Orlando Bloom to aktor znany na całym świecie. Jednak mimo tak wielkiej popularności, nie wkręcił się w social media, jak niektórzy jego znajomi z branży. Oczywiście, publikuje na Instagramie, ale nie codziennie.
Tym bardziej jego ostatnie zdjęcia wzbudziły emocje. Orlando Bloom pochwalił się wypadem nad wodę. Wygląda to na niewielkie jeziorko.
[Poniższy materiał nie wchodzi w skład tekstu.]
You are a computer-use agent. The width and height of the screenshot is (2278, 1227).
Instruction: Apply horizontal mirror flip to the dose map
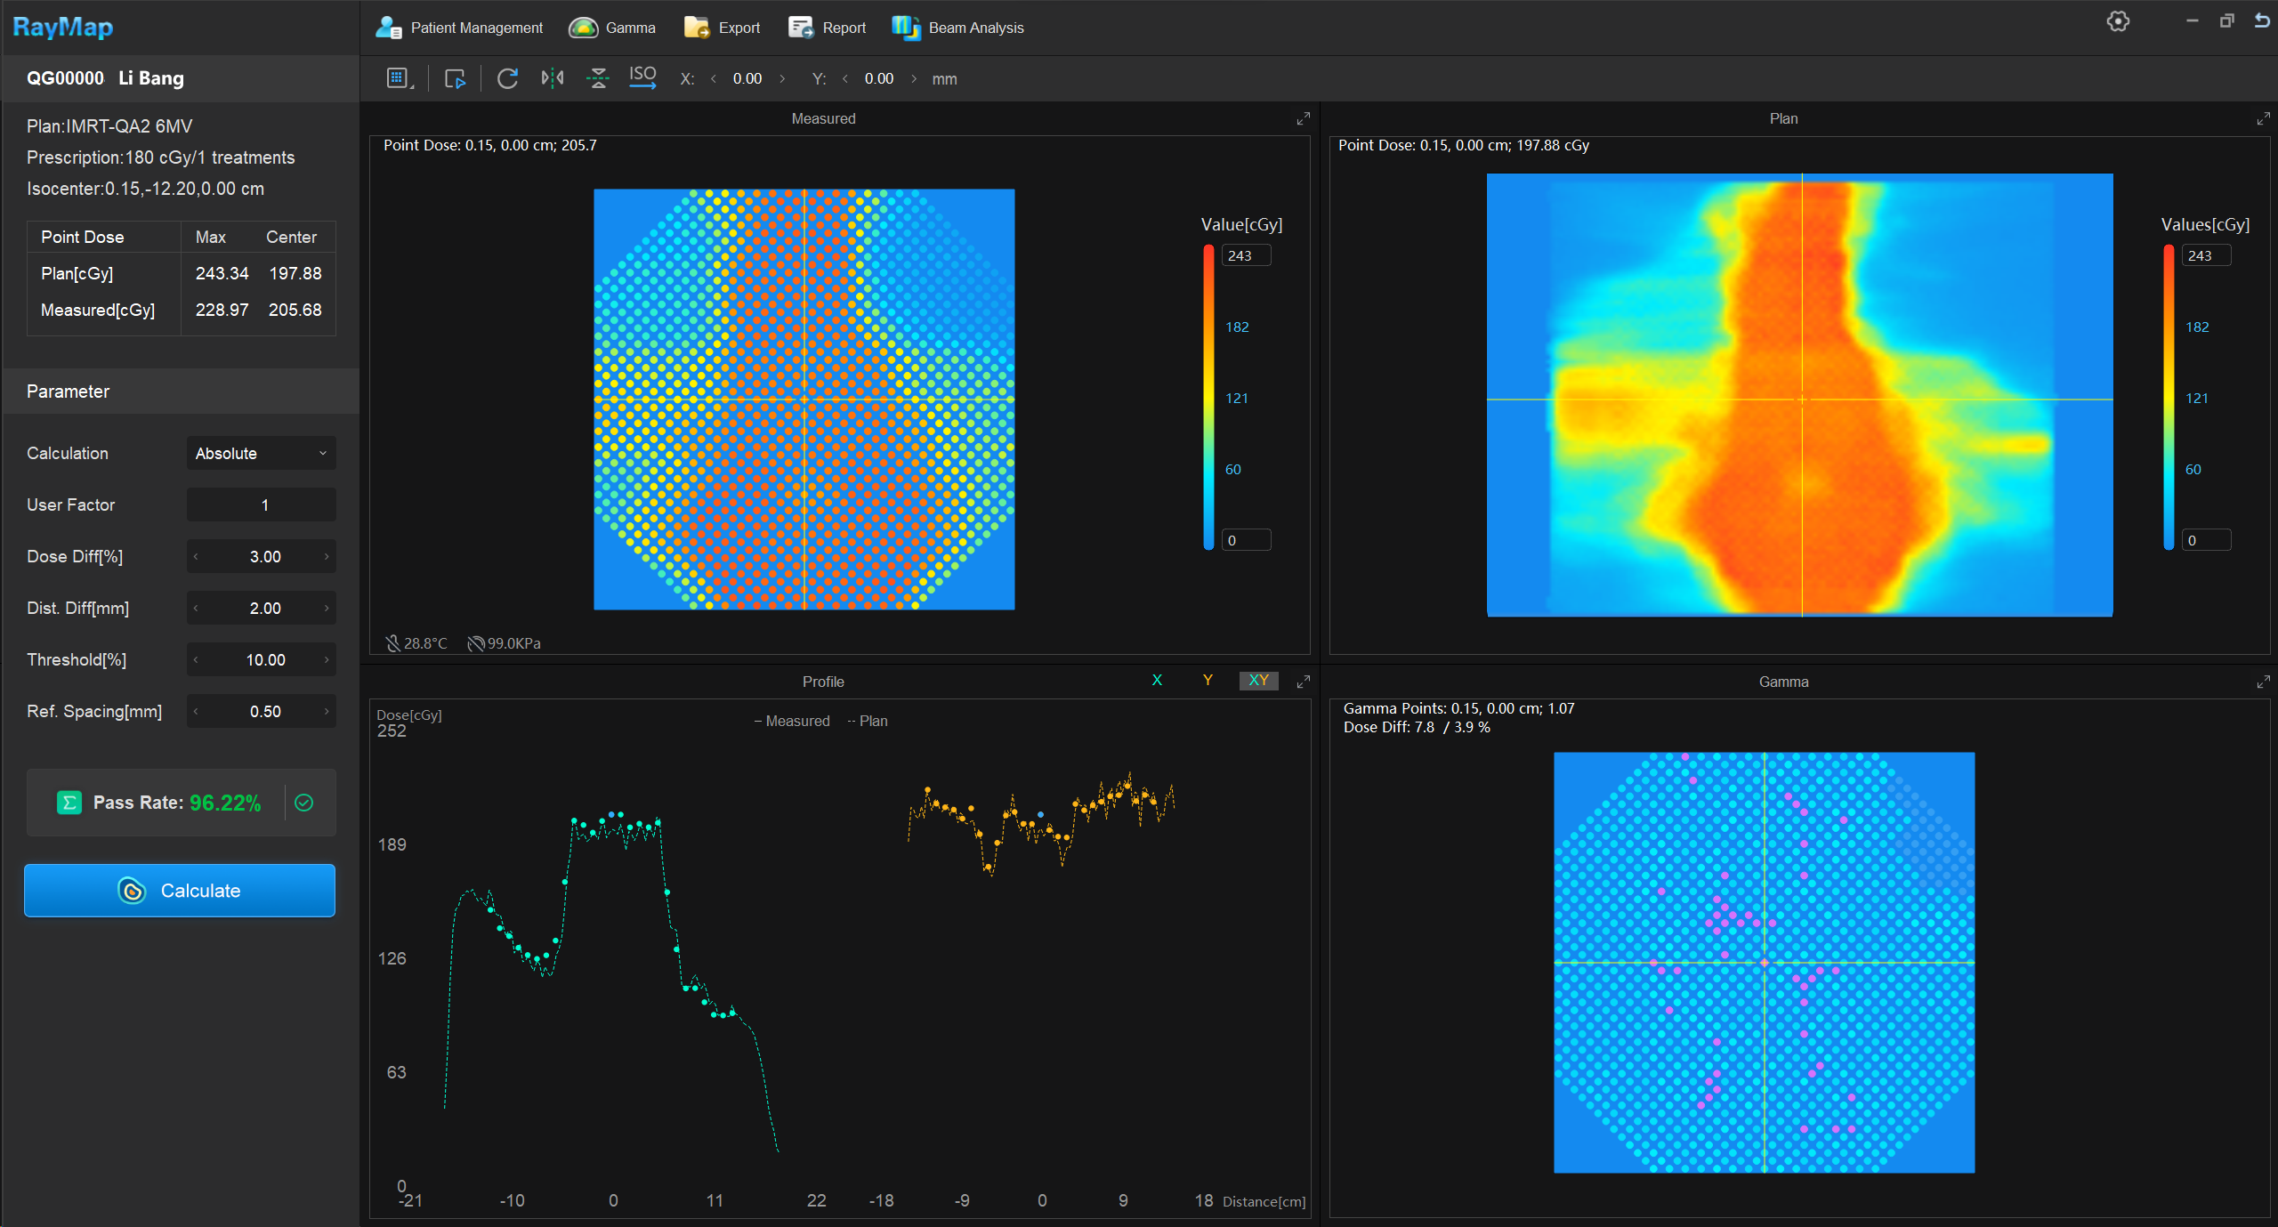pos(553,78)
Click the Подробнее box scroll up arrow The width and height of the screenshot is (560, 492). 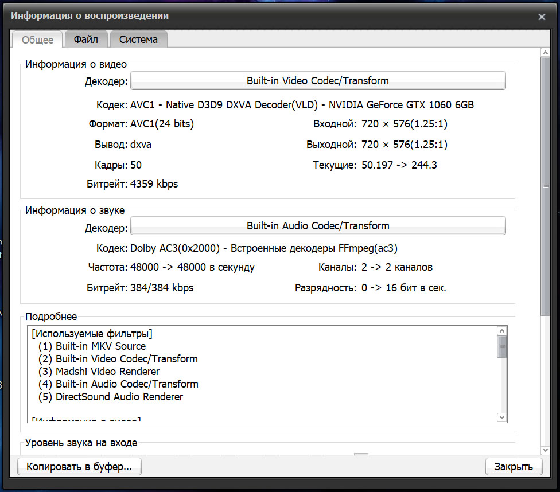[502, 331]
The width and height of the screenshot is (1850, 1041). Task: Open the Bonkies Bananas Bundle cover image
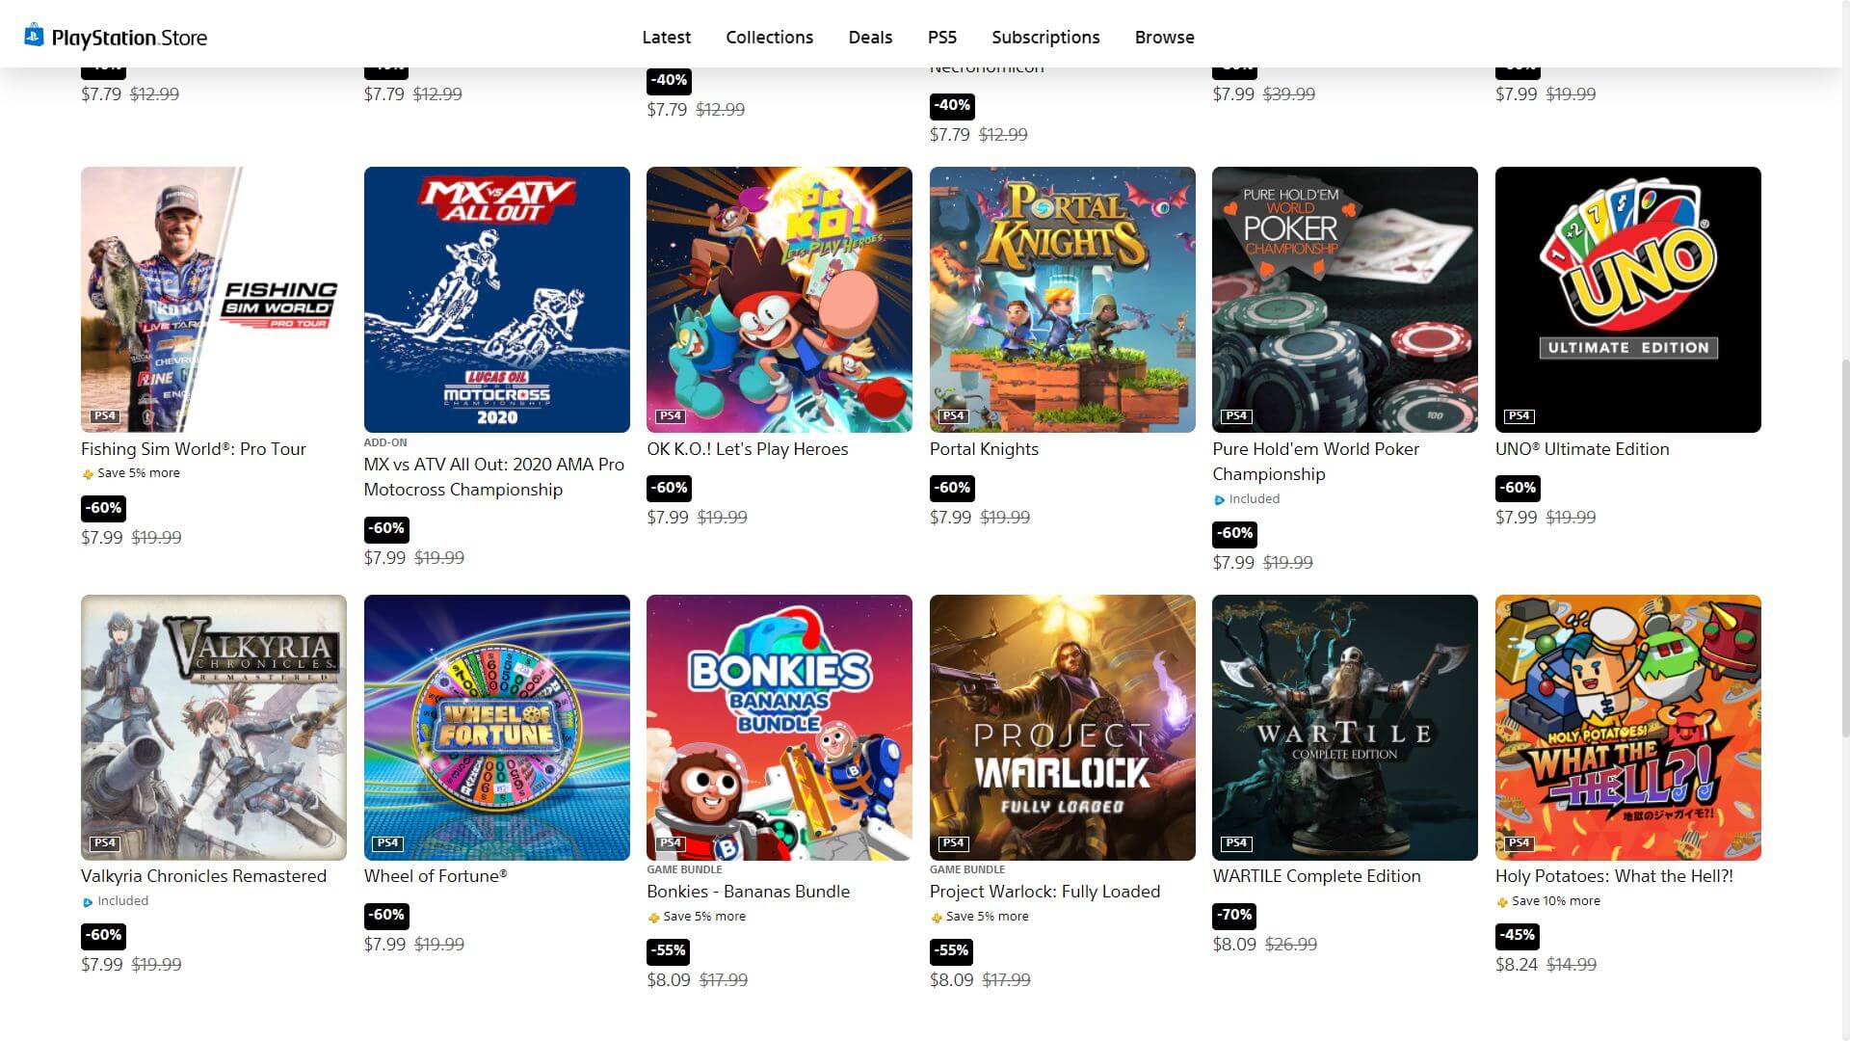(x=779, y=727)
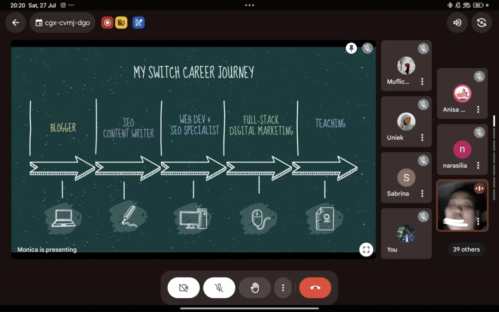Click the blue annotation pen icon
Screen dimensions: 499x312
[x=138, y=22]
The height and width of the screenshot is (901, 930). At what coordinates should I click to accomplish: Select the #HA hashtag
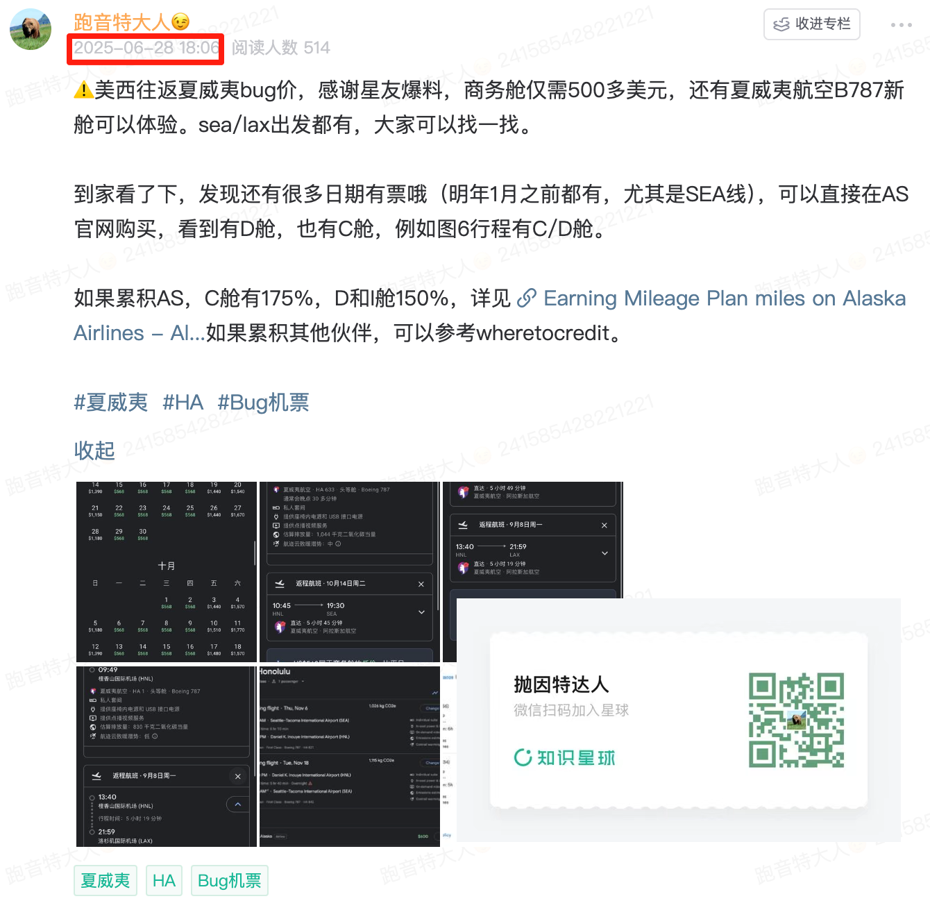pyautogui.click(x=183, y=403)
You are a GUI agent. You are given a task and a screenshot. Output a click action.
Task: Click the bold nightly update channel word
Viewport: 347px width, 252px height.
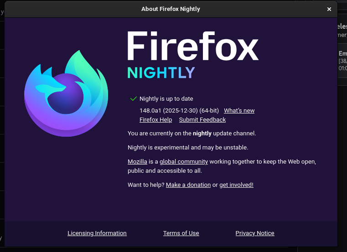click(202, 134)
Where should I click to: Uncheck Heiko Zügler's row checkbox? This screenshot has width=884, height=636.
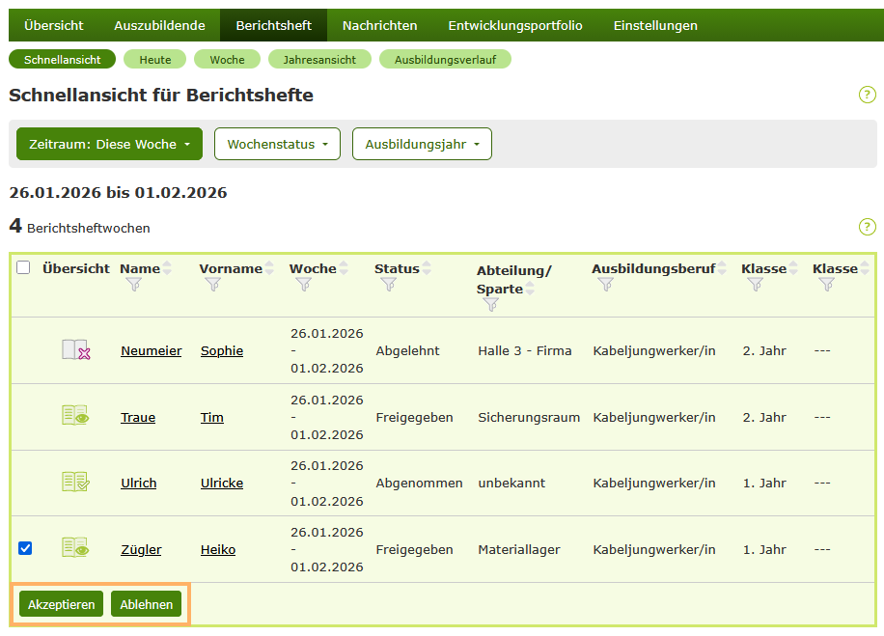pos(24,548)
Nie byłoby w tym nic zaskakującego, gdyby nie ujęcie gołych pośladków aktora!
Orlando Bloom świeci tyłkiem nad jeziorem
Na Instagram trafiła relacja z wypadu nad wodę. Orlando Bloom popisywał się imponującą muskulaturą, zdolnościami pływackimi oraz... pośladkami!
Na ostatnim zdjęciu zobaczycie pupę Orlando Blooma. Aktor zadbał o cenzurę i przysłonił ją odpowiednią emoji. Wygląda też na to, że z przodu zasłonił się częścią garderoby. To pewnie w trosce o wypoczywających po drugiej stronie jeziora sąsiadów. A może to lęk przed paparazzimi?
W komentarzach fani żartowali, że Orlando Bloom wystartuje z kontem na OnlyFans. Dobry pomysł?